The motivation for uTP is for BitTorrent clients to not disrupt internet connections, while still utilizing the unused bandwidth fully.

The problem is that DSL and cable modems typically have a send buffer disproportional to their max send rate, which can hold several seconds worth of packets. BitTorrent traffic is typically background transfers, and should have lower priority than checking email, phone calls and browsing the web, but when using regular TCP connections BitTorrent quickly fills up the send buffer, adding multiple seconds delay to all interactive traffic.

The fact that BitTorrent uses multiple TCP connections gives it an unfair advantage when competing with other services for bandwidth, which exaggerates the effect of BitTorrent filling the upload pipe. The reason for this is because TCP distributes the available bandwidth evenly across connections, and the more connections one application uses, the larger share of the bandwidth it gets.

The traditional solution to this problem is to cap the upload rate of the BitTorrent client to 80% of the up-link capacity. 80% leaves some head room for interactive traffic.

The main drawbacks with this solution are:

  1. The user needs to configure his/her BitTorrent client, it won't work out-of-the-box.
  2. The user needs to know his/her internet connection's upload capacity. This capacity may change, especially on laptops that may connect to a large number of different networks.
  3. The headroom of 20% is arbitrary and wastes bandwidth. Whenever there is no interactive traffic competing with BitTorrent, the extra 20% are wasted. Whenever there is competing interactive traffic, it cannot use more than 20% of the capacity.

uTP solves this problem by using the modem queue size as a controller for its send rate. When the queue grows too large, it throttles back.

This lets it utilize the full upload capacity when there is no competition for it, and it lets it throttle back to virtually nothing when there is a lot of interactive traffic.

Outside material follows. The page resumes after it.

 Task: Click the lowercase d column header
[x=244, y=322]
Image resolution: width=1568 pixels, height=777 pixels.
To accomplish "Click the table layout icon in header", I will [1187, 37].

This document assumes some knowledge of how TCP and window based congestion control works.

uTP is a transport protocol layered on top of UDP. As such, it must (and has the ability to) implement its own congestion control.

The main difference compared to TCP is the delay based congestion control. See the congestion control section.

Like TCP, uTP uses window based congestion control. Each socket has a max_window which determines the maximum number of bytes the socket may have in-flight at any given time. Any packet that has been sent, but not yet acked, is considered to be in-flight.

The number of bytes in-flight is cur_window.

A socket may only send a packet if cur_window + packet_size is less than or equal to min(max_window, wnd_size). The packet size may vary, see the packet sizes section.

wnd_size is the advertised window from the other end. It sets an upper limit on the number of packets in-flight.

An implementation MAY violate the above rule if the max_window is smaller than the packet size, and it paces the packets so that the average cur_window is less than or equal to max_window.

Each socket keeps a state for the last delay measurement from the other endpoint (reply_micro). Whenever a packet is received, this state is updated by subtracting timestamp_microseconds from the hosts current time, in microseconds (see header format).

Every time a packet is sent, the sockets reply_micro value is put in the timestamp_difference_microseconds field of the packet header.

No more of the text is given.